Flathead congoli

Scientific classification
- Kingdom: Animalia
- Phylum: Chordata
- Class: Actinopterygii
- Division: Teleostei
- Order: Perciformes
- Family: Bovichtidae
- Genus: Halaphritis Last, Balushkin & Hutchins, 2002
- Species: H. platycephala
- Binomial name: Halaphritis platycephala Last, Balushkin & Hutchins, 2002

= Flathead congoli =

- Authority: Last, Balushkin & Hutchins, 2002
- Parent authority: Last, Balushkin & Hutchins, 2002

Species of fish

The flathead congoli (Halaphritis platcephala) is a species of marine ray-finned fish, belonging to the family Bovichtidae, the thornfishes or temperate icefishes.
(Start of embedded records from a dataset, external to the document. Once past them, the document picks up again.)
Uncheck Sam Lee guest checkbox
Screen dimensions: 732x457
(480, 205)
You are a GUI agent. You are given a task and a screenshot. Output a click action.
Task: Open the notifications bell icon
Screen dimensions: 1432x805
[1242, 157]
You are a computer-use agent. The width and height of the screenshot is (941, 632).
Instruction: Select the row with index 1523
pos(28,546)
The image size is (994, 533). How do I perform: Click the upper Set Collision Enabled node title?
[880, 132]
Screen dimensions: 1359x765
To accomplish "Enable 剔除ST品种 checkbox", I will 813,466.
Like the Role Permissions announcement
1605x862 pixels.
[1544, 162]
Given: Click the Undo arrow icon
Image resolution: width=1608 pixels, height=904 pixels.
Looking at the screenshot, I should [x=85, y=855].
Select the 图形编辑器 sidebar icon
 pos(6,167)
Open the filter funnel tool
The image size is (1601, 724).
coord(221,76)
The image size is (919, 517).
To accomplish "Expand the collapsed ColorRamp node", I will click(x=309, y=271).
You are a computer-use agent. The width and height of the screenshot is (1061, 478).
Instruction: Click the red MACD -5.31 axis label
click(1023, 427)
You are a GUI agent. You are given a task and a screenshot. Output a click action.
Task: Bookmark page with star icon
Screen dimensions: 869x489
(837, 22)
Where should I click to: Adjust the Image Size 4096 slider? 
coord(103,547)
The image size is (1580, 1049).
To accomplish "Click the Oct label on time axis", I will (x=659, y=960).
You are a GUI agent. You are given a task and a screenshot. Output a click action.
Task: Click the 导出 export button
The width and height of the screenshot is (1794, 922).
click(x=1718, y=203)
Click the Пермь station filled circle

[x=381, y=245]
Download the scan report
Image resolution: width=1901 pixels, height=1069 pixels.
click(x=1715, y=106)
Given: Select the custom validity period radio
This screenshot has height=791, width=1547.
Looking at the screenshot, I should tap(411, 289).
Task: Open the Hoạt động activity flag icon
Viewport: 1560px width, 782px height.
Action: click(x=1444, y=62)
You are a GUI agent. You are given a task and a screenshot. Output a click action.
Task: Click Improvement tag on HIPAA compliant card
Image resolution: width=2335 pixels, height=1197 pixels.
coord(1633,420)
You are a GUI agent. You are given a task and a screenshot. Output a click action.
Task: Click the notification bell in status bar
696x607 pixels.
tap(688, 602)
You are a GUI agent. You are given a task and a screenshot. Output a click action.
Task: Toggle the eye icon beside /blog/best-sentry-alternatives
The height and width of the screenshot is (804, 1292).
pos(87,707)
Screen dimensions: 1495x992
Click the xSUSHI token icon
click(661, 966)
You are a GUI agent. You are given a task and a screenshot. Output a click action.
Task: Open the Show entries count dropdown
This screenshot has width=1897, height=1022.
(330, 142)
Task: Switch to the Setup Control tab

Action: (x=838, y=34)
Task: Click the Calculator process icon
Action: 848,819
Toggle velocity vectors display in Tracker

It is native to the seas off southeastern Australia. This species is the only known member of its genus.

==Taxonomy==
The flathead congoli was first formally described in 2002 by Peter R. Last, Arkadii Vladimirovich Balushkin and J. Barry Hutchins with the type locality given as Port Davey, Tasmania. It is the only species in the monotypic genus Halaphritis. The name of the genus Halaphritis is a compound of halos meaning "sea" and aphritis which is a name which dates back to Aristotle, who used it for a type of anchovy or whitebait, but the authors used as an allusion to Pseudaphritis, emphasising this species marine habitat compared to the superficially similar congoli (Pseudaphritis urvillii), a predominantly fresh and brackish water species. The specific name platycephala means "flat head" alluding to the flattened head of this species.

==Description==
The flathead congoli has a flattened, elongate and shallow body, its depth being around 15% of its standard length. The head is quite large having its length being around 31% of the standard length and is highly flattened and has a wide rounded snout. The large eyes are close to each other and are on the back of the head. The mouth is large and terminal and there are small bristle-like teeth arranged in bands in each jaw. There is a small, weak, flattened spine on the operculum near the upper edge. The head and body, as well as the caudal and pectoral fins are covered in small ctenoid scales. The lateral line is straight and clearly visible. The first dorsal fin has 9 spines is small with a short base with its origin just in front of the origin of the pectoral fins and the second dorsal fin has a base which is around three times the length of first. The anal fin contains 23 soft rays, has a long base and is similar in shape and sits opposite the second dorsal fin, although it is positioned slightly to its rear, The caudal fin is slightly rounded. The pectoral fins are large and rounded. The pelvic fins ait at the jugular and are approximately arrow-shaped with the central fin rays being the longest. The maximum recorded total length was 16.8 cm. The overall colour is dusky shading to paler ventrally with around five wide vague darkish bands along the back and flanks while the fins have pale margins.

==Distribution and habitat==
The flathead congoli is endemic to southeastern Australia where it is found around Tasmania and off Wilsons Promontory in Victoria. It is found on shallow, semi-exposed reefs where it sheltersbelow ledges and deep within caves during the day.

==Biology==
The flathead congoli appears to be adapted for crawling around the substrate in confined spaces. Captive specimens have been observed to crawl over the substrate in preference to swimming. They have been fed on shrimps and other small crustaceans in captivity.